Just until a few decades ago the Chinese obtained over 90% of their calories from rice, wheat, beans, and tubers. However as China began to emerge from poverty and isolation in the 1980’s, the rising living standards, rapid urbanization and expansion of the middle class, have led to a significant and horrible change in the typical Chinese dinner plate.
Meat, eggs, and dairy products became a key source of food, with more than 20% of the total calories in the 2000’s.
In 1983 the meat consumption was 16 kilograms per person per year, 25 kilograms per person by 1995, 31 kilograms by 1999, 50 kilograms by 2000, and now it is more than 55 kilograms per person per year. That’s about 12% increase per year on a per capita basis, a threefold increase in less than 25 years.
Pigs’ flesh is the Chinese favorite, with more than 60% of the total meat consumption. Pigs’ flesh consumption has increased fivefold since 1980.
And not only has the number of victims dramatically increased but also their suffering. Labor scarcity, disease outbreaks and the rising living standards, have pushed China’s livestock sector away from family farming to intensive factory farms. China has become the largest pigs producer in the world with more than 700 million pigs slaughtered every year. One for every 2 Chinese.
Chicken production in China—virtually non-existent prior to 1978—is also becoming more industrialized. Chicken’s flesh is gaining in popularity, largely because it is cheaper than pig’s flesh.
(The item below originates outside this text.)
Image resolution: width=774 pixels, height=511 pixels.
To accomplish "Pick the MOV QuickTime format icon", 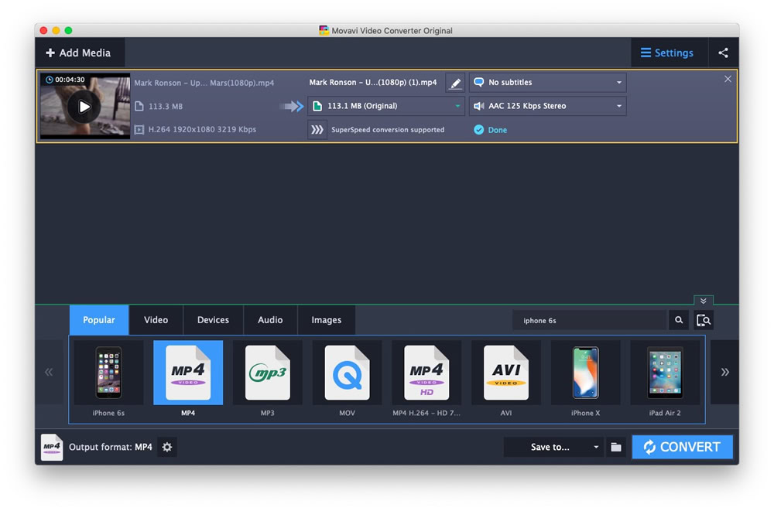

As part of adopting the destructive western habits, restaurants, fast food chains, and cafeterias play a key role in diversifying and fortifying meat consumption.
While the chicken industry in the United States began to multiply rapidly following World War II, in China it started to significantly expand about 20 years later and has grown twice as fast. 2012 marked the first time that more chickens were eaten in China than in the United States. Still, on average, Americans eat four times more chickens per person. So horrifically, the Chinese’s chicken consumption can and most probably will continue to intensify towards the US scope.
Chickens in the egg industry don’t fare any better.
While small farmers once produced most of the eggs for markets for local consumers, huge, intensive warehouse-like battery cage facilities have become the norm and are encouraged by Chinese egg industry leaders and the government who subsidies the industrial large-scale farms. In addition, china is where western large-scale egg producers are looking, where they can conduct business with little “interference” such as welfare regulations and environmental restrictions.
Already more than half of the world’s eggs are produced in china, and it is only getting worse.
The combination of technology adoption (modern processing technologies such as ultra-high temperature pasteurization), changes in retail supply chains, consumer trends, income growth and government policies, had driven China’s urban market for dairy products to this enormous expansion.
In late 2007 the Chinese government came out with a new set of nutritional guidelines that encourage citizens to consume 300 grams of dairy per day – nearly a five-fold increase over current consumption in the urban areas. Chinese Prime Minister Wen Jinbao visited a dairy farm in the Sichuan Province and proclaimed that he has a dream to provide all Chinese, especially children, with half a kilogram of milk per day.
If Jinbao’s dream comes true it will boost the current consumption by seven and a half times.
The Chinese government also encourages local farmers to adopt “breed-improvement” programs to improve the genetics and productivity of dairy cows, since the demand for milk and milk products is so high that the dairy industry has been experiencing a shortage of raw milk.
The Department of Agriculture has also introduced a program of artificial insemination technology, to transplant “pedigree dairy cow” embryos in farms in Beijing, Xinjiang, Heilongjiang, Inner Mongolia, Ningxia, Shanxi, Hebei and Shandong. Embryo transplants increases the rate of success in breeding programs. All of this results in more cows producing much more milk.
As if the animal consumption boom that is going on for about 3 decades now is not horrible enough, and as if the future projection for the ongoing intensification of animal consumption is not horrifying enough, all of the mentioned exploitation figures are about to rise significantly. About 2 weeks ago the Chinese government announced that it is giving up its one-child policy, allowing all couples to have two children.
In this world, one political decision which was made regardless of the animals, would probably affect more animals than the efforts of thousands of activists.
As unbelievable as it may seem to the few people who are aware of the hell this planet is, it is about to get even worse.